At a given temperature and configuration, each atom on the surface of a metal has a known chance of jumping into a neighboring lattice site. It also has some chance of knocking into another atom and them both moving at the same time. Complications of this can lead to interesting dynamics, which experiments can see some of but not give all of the details of. For example, one can take stunning visual profiles of the surface with an STM, but not quickly enough to see anything but the final steady state outcome; or one can bounce ions off the surface and tell the density of various species of atom even while it is still changing, but not know where in particular they are.

With a somewhat simplified model, one can write a Monte Carlo simulation of the time development of this system using several algorithms. I have worked with two of them in my thesis work at Haverford:

The Metropolis Algorithm

is named after Nicholas Metropolis, who invented it in the 1950's. The people working with him included the (in?)famous Edward Teller. The Algorithm is as follows (I use the term 'move' to refer to whatever simple transformations on the system the implementation deals with):

  1. Pick a random move (in our case, this meant pick an atom, and a random direction. If this direction leads into another atom, then pick another random direction for that second atom to move)
  2. Figure out how probable this move is, based on the presence of other nearby atoms and the temperature
  3. Get a random number on (0,1), and if the random number is lower than the probability, then carry out the move.
  4. Repeat, and advance the time by 1/(a constant prefactor).

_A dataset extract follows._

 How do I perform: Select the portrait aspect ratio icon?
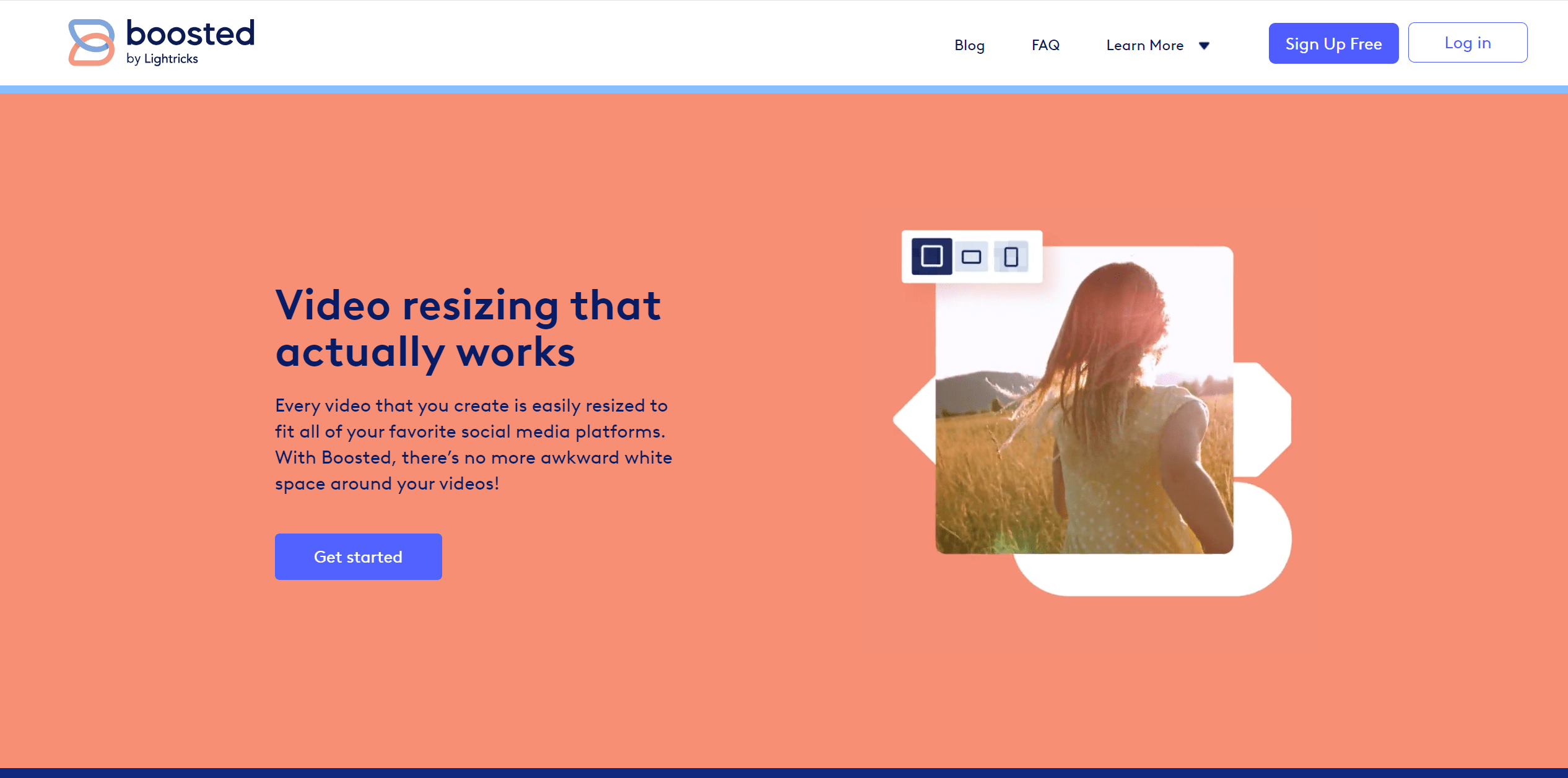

The Metropolis Algorithm usually rejects moves. There are ways around this, but unless done carefully they can discount some of the more probable moves, and no matter what they will make the statistics more 'grainy' (not a technical term).

The BKL algorithm

is named after the three people who invented it in the 1970's, Bortz, Kalos, and Lebowitz. The algorithm is as follows:

  1. Figure out how likely every single possible move is.
  2. Pile all of the probabilities on top of each other. By this I mean assign each possible move a domain of the real numbers such that in (0,Z), where Z is the sum of the probabilities, each number has exactly one move associated with it.
  3. Pick a random number in between zero and Z.
  4. Carry out the move that this number corresponds to.
  5. Then figure out what new moves are possible, what old moves are no longer possible, and how all the other moves have changed.
  6. Repeat, advancing the time step by 1/(a constant prefactor x Z before the move).

Overview:

The Metropolis algorithm is much more widely used since each step is much faster, and since the computer programming required to make it work is much less mind-bending. However, if the probability of an arbitrary individual move is very low (if, let's say, the temperature is low, so the atoms do not have enough energy to overcome the barriers very often), then the Metropolis algorithm will spend almost all of its time throwing moves out... enough to slow it down beyond what the BKL algorithm would spend figuring out the consequences of its actions.


@waterhouse, below: Your distinction includes Monte-Carlo evaluations as Monte Carlo simulations. The distinction is important. Monte Carlo evaluations are experimental in nature, attempts to determine the probability of the various outcomes by trying to measure repeatedly. You start out with no information, and assume that the information that you get is typical (the more attempts, the more reliable). This is actually the quintessential experimental situation, and 'Monte Carlo' would not enter into the thought process of the experimenter.
Monte Carlo simulations are theoretical in nature, attempts to determine the behavior of a system based on simple assumptions stated in probabalistic terms. You start out with all of the information, but you stochastically synthesize it into a usable form.
All (or nearly all) active experimentation is Monte Carlo, while non-Monte Carlo theory is common.